---- Text to read
Climbing the EV learning curve
I don't drive a Tesla. I have made the journey to electric over the last 3 years. I am not a sheeple or a green activist, but the future is definitely electric.
Stephen Colbert told Americans worried about gas prices, let them eat cake. “OK, that stings, but a clean conscience is worth a buck or two. It's important. I'm willing to pay $4 a gallon. Hell, I'll pay $15 a gallon because I drive a Tesla.”
I don’t drive a Tesla, but I do understand how Colbert feels about gas prices. Sometimes my conscience bothers me that I drive an EV past gas stations with shockingly big numbers per gallon. I think some Tesla drivers have this form of condescension about them. (Many don’t. Tesla makes some good vehicles.) Colbert makes somewhere north of $10 million a year; shelling out $100,000 for a new Tesla Model X to him is like a normal family spending $500 to get the family minivan fixed.
About four years ago I began my research into going electric. I looked into Tesla, naturally. It helps that I live close to one of their showrooms. I test drove a Model 3, and looked at Tesla’s leasing program. The finances didn’t work out. Insurance was high, parts availability limited, and the car itself had some glaring issues (at least to me; I won’t rehash them here). I wrote this up back in 2019, and was quoted by the Washington Post.
I didn’t want to go full-bore into electric and spend $60 grand on a car that I didn’t know I wanted to keep. After looking at the market—I couldn’t find a VW e-Golf or a Hyundai Kona EV to even test drive—I settled on a Kia Niro PHEV. For those who aren’t up on the electric acronyms, that means “plug-in hybrid.” It’s a hybrid electric and gas vehicle that allows the battery to be charged using a car charger. I leased it for three years to see if it fit my lifestyle. The payment was reasonable, and so was the insurance.
I didn’t buy my EV because I am a tithe-paying member of the church of Climate Change. I am a skeptic that somehow the world will pivot away from fossil fuel in just 50 years, and more skeptical that every weather pattern, hurricane, or drought today is the product of my personal carbon footprint. I do believe that our dependence on CO2-creating activities is contributing to some bad trends over time, but it’s far more damaging that the Chinese are the world’s biggest cement producer, and cement production contributes 8% of the total of CO2—bigger than every country except the U.S. and China itself. My driving an electric vehicle is a negligible effect, whether Stephen Colbert’s conscience thinks so or not.
For three years, my Niro PHEV got me to work and back, most of the 19-miles each way on the small battery. At full charge, the battery took me between 24 and 30 miles, depending on my driving style, use of heat or air conditioning, the weather, and road conditions. If I was willing to freeze or sweat, I could make the trip to work with zero use of the internal combustion engine. When the battery reached 15% charge, the car converted to “hybrid” mode and ran the 1.6L gas engine as necessary.
--------
---- Data excerpts
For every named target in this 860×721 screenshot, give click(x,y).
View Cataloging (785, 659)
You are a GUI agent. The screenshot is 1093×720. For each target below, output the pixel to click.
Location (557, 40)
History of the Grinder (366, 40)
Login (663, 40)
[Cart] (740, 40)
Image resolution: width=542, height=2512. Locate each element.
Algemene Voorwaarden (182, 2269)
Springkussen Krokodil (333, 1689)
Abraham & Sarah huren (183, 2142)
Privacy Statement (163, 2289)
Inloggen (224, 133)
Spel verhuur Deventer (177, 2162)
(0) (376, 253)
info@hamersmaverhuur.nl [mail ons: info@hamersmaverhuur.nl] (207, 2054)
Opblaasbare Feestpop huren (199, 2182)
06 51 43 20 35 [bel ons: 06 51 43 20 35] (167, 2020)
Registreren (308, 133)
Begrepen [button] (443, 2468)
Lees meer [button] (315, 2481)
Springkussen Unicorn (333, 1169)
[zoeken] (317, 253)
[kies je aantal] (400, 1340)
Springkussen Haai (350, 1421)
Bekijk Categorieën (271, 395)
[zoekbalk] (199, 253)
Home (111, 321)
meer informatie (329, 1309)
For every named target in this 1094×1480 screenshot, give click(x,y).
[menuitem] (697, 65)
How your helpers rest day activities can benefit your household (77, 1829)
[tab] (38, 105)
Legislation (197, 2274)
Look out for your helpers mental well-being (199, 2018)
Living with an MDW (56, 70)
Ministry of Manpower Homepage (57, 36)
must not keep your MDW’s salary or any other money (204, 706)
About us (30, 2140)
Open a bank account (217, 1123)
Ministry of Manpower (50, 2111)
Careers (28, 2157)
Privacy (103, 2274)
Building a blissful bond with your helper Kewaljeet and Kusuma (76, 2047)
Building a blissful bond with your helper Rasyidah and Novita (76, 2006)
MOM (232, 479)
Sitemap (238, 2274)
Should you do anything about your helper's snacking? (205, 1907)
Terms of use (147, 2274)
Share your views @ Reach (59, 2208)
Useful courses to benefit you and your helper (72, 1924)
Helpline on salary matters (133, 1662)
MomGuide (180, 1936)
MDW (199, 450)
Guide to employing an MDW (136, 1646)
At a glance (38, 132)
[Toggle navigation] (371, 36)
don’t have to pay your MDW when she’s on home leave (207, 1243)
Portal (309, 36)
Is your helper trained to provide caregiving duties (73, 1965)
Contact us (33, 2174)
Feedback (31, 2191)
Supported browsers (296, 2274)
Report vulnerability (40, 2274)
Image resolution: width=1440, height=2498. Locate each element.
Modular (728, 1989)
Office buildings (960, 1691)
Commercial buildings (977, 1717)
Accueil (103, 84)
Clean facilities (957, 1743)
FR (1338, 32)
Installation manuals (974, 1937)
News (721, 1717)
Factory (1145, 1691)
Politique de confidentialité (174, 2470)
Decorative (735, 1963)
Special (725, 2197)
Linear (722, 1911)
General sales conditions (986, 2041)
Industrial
--------
◆ **Stated exercise**
Carry the essay on going electric forward, starting after its last sentence. The entries are separate from the essay on going electric.

◆ **Exercise result**
The Niro was a useful commuter car, not particularly luxurious, quiet, or fast. On 10-gallon fill-up, it would go around 600 miles of commuting. On the highway, it was essentially a hybrid, but mostly a gas-powered little hatchback. After three years, I felt I was ready for a full-electric. Not so much me, but America—our EV infrastructure, technology, and market. I’m glad I didn’t get a Tesla in 2019. A Model 3, or Y, would feel like a compromise I didn’t want to make.
Kia announced the EV6 in early 2021, launching first in Korea and Europe. I ordered the American-market First Edition in June, when the website opened to take reservations. There were only 1500 made, and they are loaded, dual-motor GT-line (300+ HP) monsters. I picked up the car the day before its Super Bowl ad played. Yes, it was a $60k car, and no negotiations. The EV6 FE has been selling for around ten thousand above sticker, so I was lucky to get it at the sticker price (having the reservation helped).
The difference between driving a PHEV and a full EV are significant, and even psychological. Driving the PHEV, I didn’t care if the battery drained. I had gas in the tank, and if that got low, I could buy another 10 gallons. In an EV, the words “range anxiety” take on real meaning. That big number on the dash is always on my mind.
That number lies. Not so much lying on purpose, but it’s the result of an algorithm, not a prediction of how far you’re going. I believe Teslas have a very sophisticated algorithm that will plan an entire road trip, taking into account the weather, driving conditions, the driver’s style, and planning sufficient charging stops. It’s possible Kia has something like this, but honestly I haven’t had the car long enough to receive the Bachelor’s Degree in EV driving necessary to know.
The three-inch thick pile of manuals that came with the car are daunting, and written in the style of an Air Force technical order. Filled with acronyms, complex conditions for certain things to operate, and tortured language, I have to read each section three times to understand what it means. That turned out to be important on the 550-mile road trip my wife and I took last weekend.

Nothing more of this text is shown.